Ab initio uncertainty quantification in scattering analysis of microscopy

Estimating parameters from data is a fundamental problem in physics, customarily done by minimizing a loss function between a model and observed statistics. In scattering-based analysis, it is common to work in the reciprocal space. Researchers often employ their domain expertise to select a specific range of wavevectors for analysis, a choice that can vary depending on the specific case. We introduce another paradigm that defines a probabilistic generative model from the beginning of data processing and propagates the uncertainty for parameter estimation, termed the ab initio uncertainty quantification (AIUQ). As an illustrative example, we demonstrate this approach with differential dynamic microscopy (DDM) that extracts dynamical information through minimizing a loss function for the squared differences of the Fourier-transformed intensities, at a selected range of wavevectors. We first show that DDM is equivalent to fitting a temporal variogram in the reciprocal space using a latent factor model as the generative model. Then we derive the maximum marginal likelihood estimator, which optimally weighs information at all wavevectors, therefore eliminating the need to select the range of wavevectors. Furthermore, we reduce the computational cost of computing the likelihood function by more than a hundred thousand times, without approximation, by utilizing the generalized Schur algorithm for Toeplitz covariances. Simulated studies of a wide range of dynamical systems validate that the AIUQ method substantially improves estimation accuracy and enables model selection with automated analysis.
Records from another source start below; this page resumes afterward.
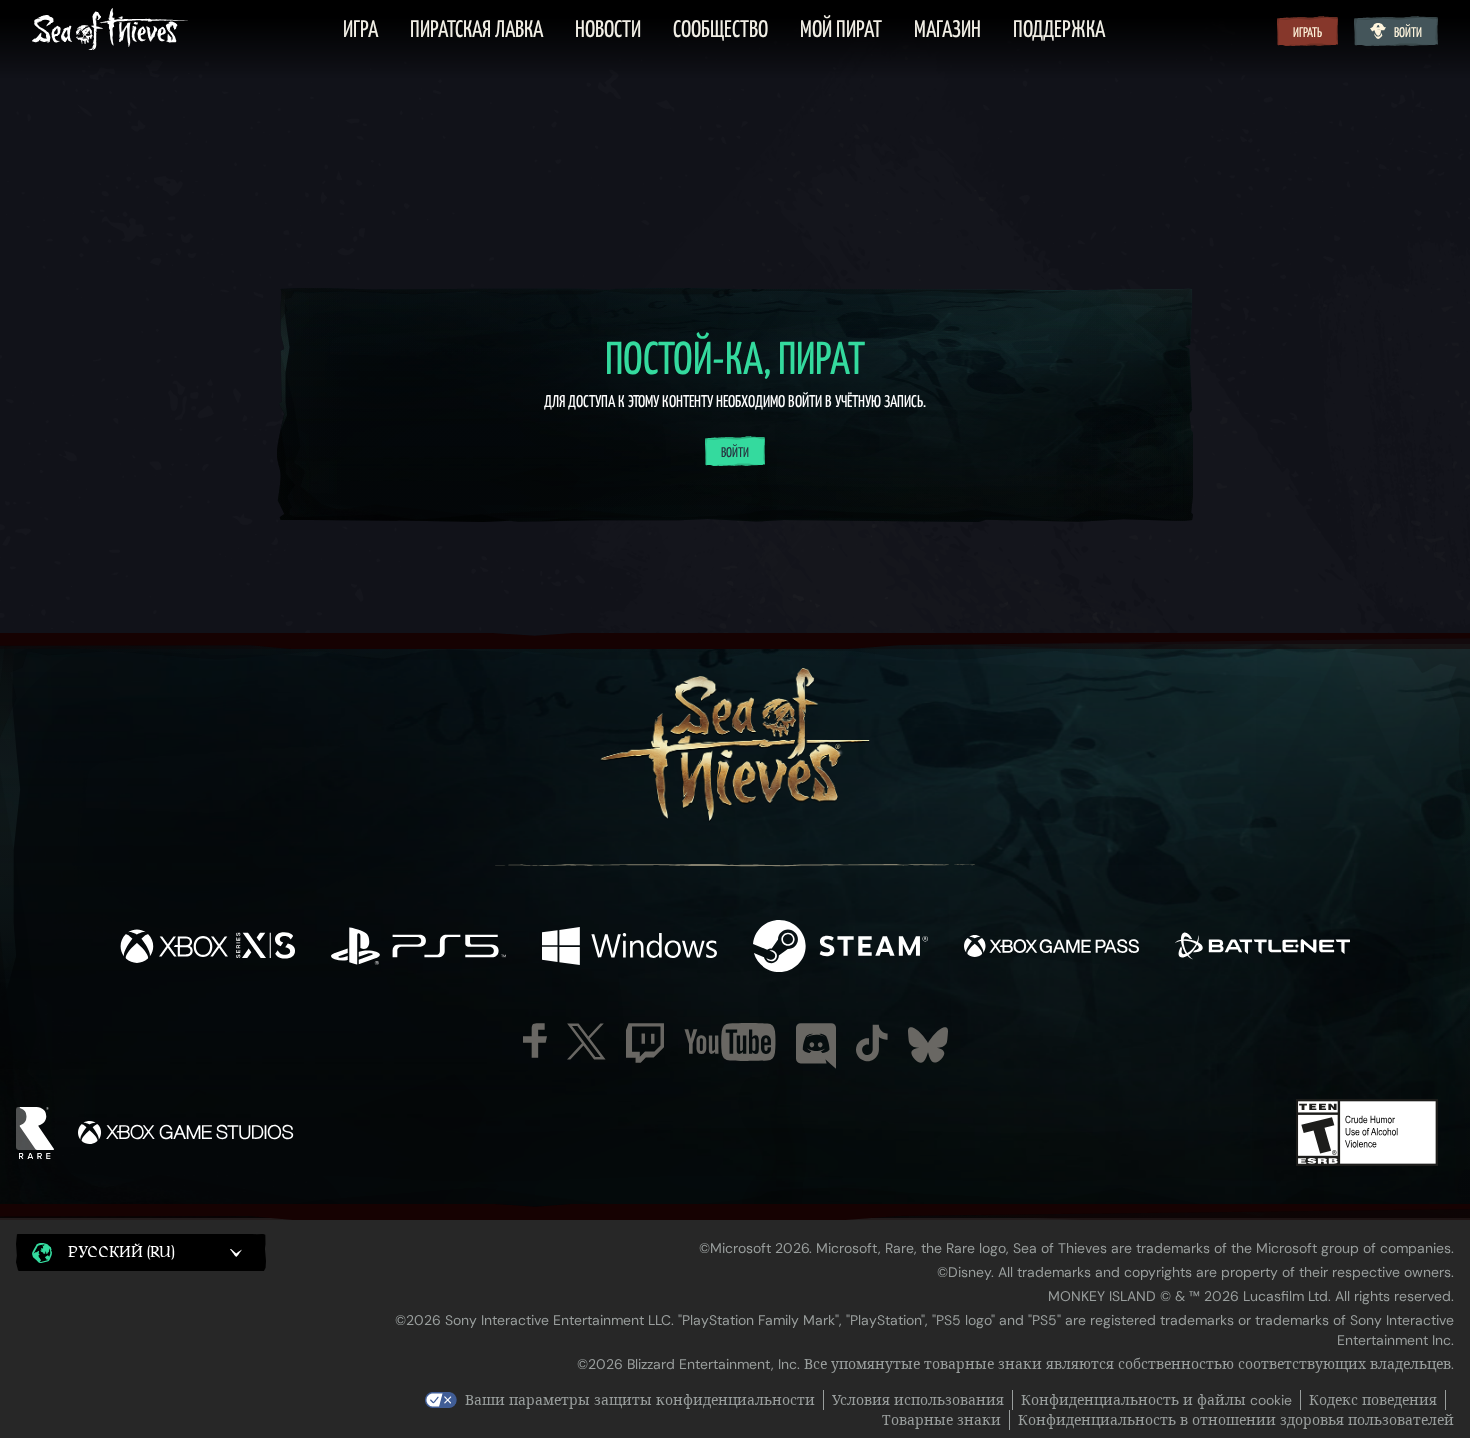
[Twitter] (586, 1041)
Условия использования (918, 1400)
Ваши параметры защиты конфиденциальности (640, 1400)
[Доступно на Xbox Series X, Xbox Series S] (207, 948)
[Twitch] (645, 1043)
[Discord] (816, 1046)
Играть (1307, 33)
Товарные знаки (941, 1420)
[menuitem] (360, 31)
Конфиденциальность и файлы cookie (1156, 1400)
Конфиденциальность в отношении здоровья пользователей (1236, 1420)
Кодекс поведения (1373, 1400)
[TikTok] (872, 1043)
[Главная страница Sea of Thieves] (110, 31)
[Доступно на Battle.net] (1262, 948)
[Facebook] (535, 1040)
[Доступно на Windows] (629, 948)
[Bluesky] (928, 1045)
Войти (1408, 33)
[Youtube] (730, 1042)
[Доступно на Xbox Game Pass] (1051, 948)
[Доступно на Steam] (840, 948)
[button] (141, 1252)
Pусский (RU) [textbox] (121, 1252)
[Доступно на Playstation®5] (418, 948)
The utility of AIUQ is also demonstrated by three distinct sets of experiments: first in an isotropic Newtonian fluid, pushing limits of optically dense systems compared to multiple particle tracking; next in a system undergoing a sol-gel transition, automating the determination of gelling points and critical exponent; and lastly, in discerning anisotropic diffusive behavior of colloids in a liquid crystal. These outcomes collectively underscore AIUQ's versatility to capture system dynamics in an efficient and automated manner.